▶ Tareas pendientes
**a)** Transcribe del fragmento seleccionado el pasaje comprendido entre "Lo único seguro" y "ni por qué.", ambos incluidos.
**b)** Responde con base en el fragmento seleccionado:
(i) ¿En qué lugar fue asesinada María del Pilar Hurtado?
(ii) ¿En qué año asesinaron a Orlando Sierra?
(iii) ¿Qué oficio tenía Orlando Sierra?
**c)** Según el fragmento seleccionado, ¿por qué se habla de deporte en Colombia? Responde en una a tres oraciones.

Lo único seguro en Colombia es que todas las semanas se habla de Santrich. De resto, hay incertidumbres. Por el talento de los deportistas, se habla de deporte pero el tono de eso va cambiando de semana a semana, pasamos de ser el mejor equipo del mundo a un grupo de fracasados, de adorar a Nairo a destruirlo, al fin y al cabo, el deporte como fundamento más importante de la idea de nación colombiana y como mecanismo para desahogar frustraciones, muchas veces de amargados. Viendo el carrusel de noticias, pensaba en María del Pilar Hurtado, no la funcionaria uribista, sino la mujer asesinada en Tierralta, Córdoba, todavía no sabemos por quién ni por qué.
Confieso que la pregunta me da vueltas en la cabeza desde hace tiempo, por lo menos desde el año 2002. En ese entonces, asesinaron a Orlando Sierra, periodista caldense y me impactó más que los otros tantos miles de asesinatos que había visto como niño creciendo en Colombia. Solo, en el cuarto, lloré un poco al imaginar a los hijos de Orlando. Ni siquiera sabía si tenía hijos, solamente hice -sin querer- el ejercicio de imaginar el dolor de ser el hijo del asesinado del día. Al otro día, me levanté pensando: ya no estoy tan triste. Y, aunque eso era un alivio, pasada la emoción llegó la razón: “en unos días, ¿ya nadie se va a acordar del dolor de los hijos de Orlando?”. Me acuerdo de la esquina en al que me hice esa pregunta, caminando al colegio.

▶ Extracto de datos
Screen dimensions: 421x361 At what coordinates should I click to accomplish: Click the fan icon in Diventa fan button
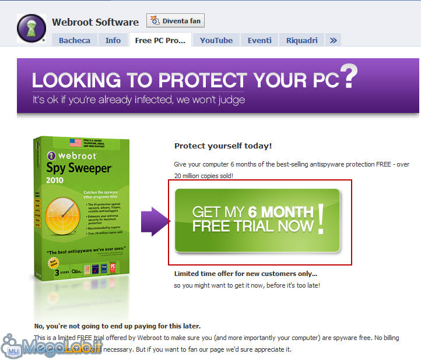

▶ Soluciones en orden
**a)**
Lo único seguro en Colombia es que todas las semanas se habla de Santrich. De resto, hay incertidumbres. Por el talento de los deportistas, se habla de deporte pero el tono de eso va cambiando de semana a semana, pasamos de ser el mejor equipo del mundo a un grupo de fracasados, de adorar a Nairo a destruirlo, al fin y al cabo, el deporte como fundamento más importante de la idea de nación colombiana y como mecanismo para desahogar frustraciones, muchas veces de amargados. Viendo el carrusel de noticias, pensaba en María del Pilar Hurtado, no la funcionaria uribista, sino la mujer asesinada en Tierralta, Córdoba, todavía no sabemos por quién ni por qué.

**b)**
(i) En Tierralta, Córdoba.
(ii) En 2002.
(iii) Era periodista.

**c)** Se habla de deporte por el talento de los deportistas. Además, el deporte es el fundamento más importante de la idea de nación colombiana y un mecanismo para desahogar frustraciones.